• [Exercises]:
1) Which people are named in the HPV vaccine passage? List all of them.
2) Can you carry on the HPV vaccine passage from the point where it stops?

• [Source passage]:
HPV is the most commonly sexually transmitted infection in the United States. If left untreated, it can cause a variety of cancers, but it is easily prevented through a vaccination. The best time to be vaccinated is between ages 11 and 12, which means that the decision to vaccinate or not is made by parents or caregivers.

“This vaccine is especially controversial because parents, regardless of race, fear it will encourage their children to become sexually active sooner—even though there is no evidence to support that concern,” said Xiaoli Nan, professor of communication in UMD’s College of Arts and Humanities and director of UMD’s Center for Health and Risk Communication.

Nan will lead a cross-disciplinary research team that includes co-investigators Cheryl Holt and Min Qi Wang from UMD’s School of Public Health and Shana Ntiri and Clement Adebamowo from the University of Maryland School of Medicine (UMSOM). The team will develop and test communication strategies to encourage African-American parents to allow their children to receive the HPV vaccine. The study builds on research she began in 2011, which found that African-Americans’ historical mistrust of the medical community as well as negative views on vaccines partially contribute to the low vaccination rates.

• [Data supplied]:

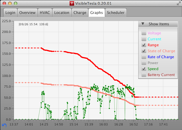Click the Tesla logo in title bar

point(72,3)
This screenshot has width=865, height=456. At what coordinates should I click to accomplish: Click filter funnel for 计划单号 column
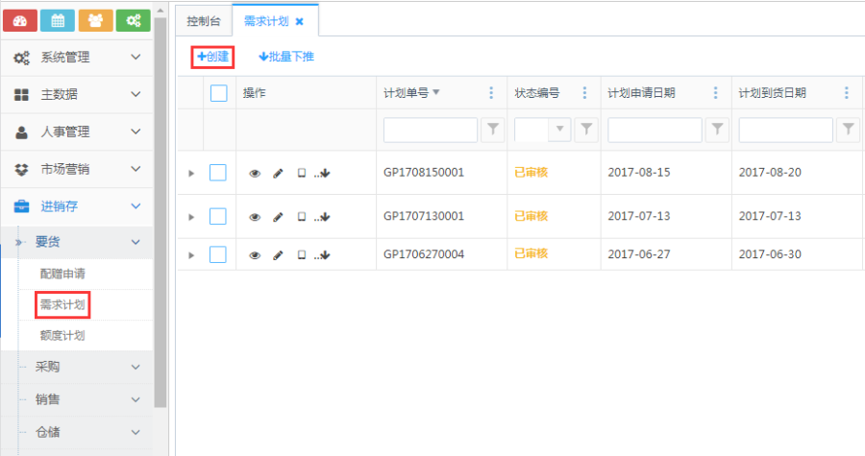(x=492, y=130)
* * *
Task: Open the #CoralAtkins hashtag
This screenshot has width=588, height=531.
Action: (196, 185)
==
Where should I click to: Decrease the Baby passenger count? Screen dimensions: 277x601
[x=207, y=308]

• [Solved tasks]:
1) Xiaoli Nan, Cheryl Holt, Min Qi Wang, Shana Ntiri, Clement Adebamowo

2)
"By bringing together an innovative team of investigators working across disciplinary boundaries and campuses, this ambitious project supports the goals of our strategic partnership with the University of Maryland, Baltimore,'" said Bonnie Thornton Dill, dean of the College of Arts and Humanities at UMD. "When communication scholars, public health experts and doctors from Maryland's most powerful public research institutions collaborate we can solve important health problems facing the state and the nation."

The research team will partner with several pediatric clinics in Baltimore to develop and test communication strategies to motivate the parents of African-American adolescents to allow their children to be vaccinated. Through focus groups and interviews, the team will learn more about the children who visit the clinics and their parents. This knowledge will help the researchers determine the best way to talk to individuals about the HPV vaccination.

After creating and thoroughly testing several messages, they will determine which one is the most persuasive and how best to deliver it. Is it more persuasive for people to read a brochure on their own or to have a conversation with their pediatrician? Are parents more motivated by messages that talk about the positive benefits of getting the vaccine or the negative consequences of not getting it? These are the kinds of questions that the team will test and study.

"We are excited to expand our collaborative research with the University of Maryland through this project that is at the intersections of the humanities, public health and medicine,” said E. Albert Reece, executive vice president for medical affairs at the University of Maryland, Baltimore, John Z. and Akiko K. Bowers distinguished professor and dean of UMSOM.

By using research methods that draw on the humanities, social sciences and medicine, the team will ultimately make evidence-based recommendations for doctors, nurses and public health officials about how to communicate with African-American parents about the HPV vaccine.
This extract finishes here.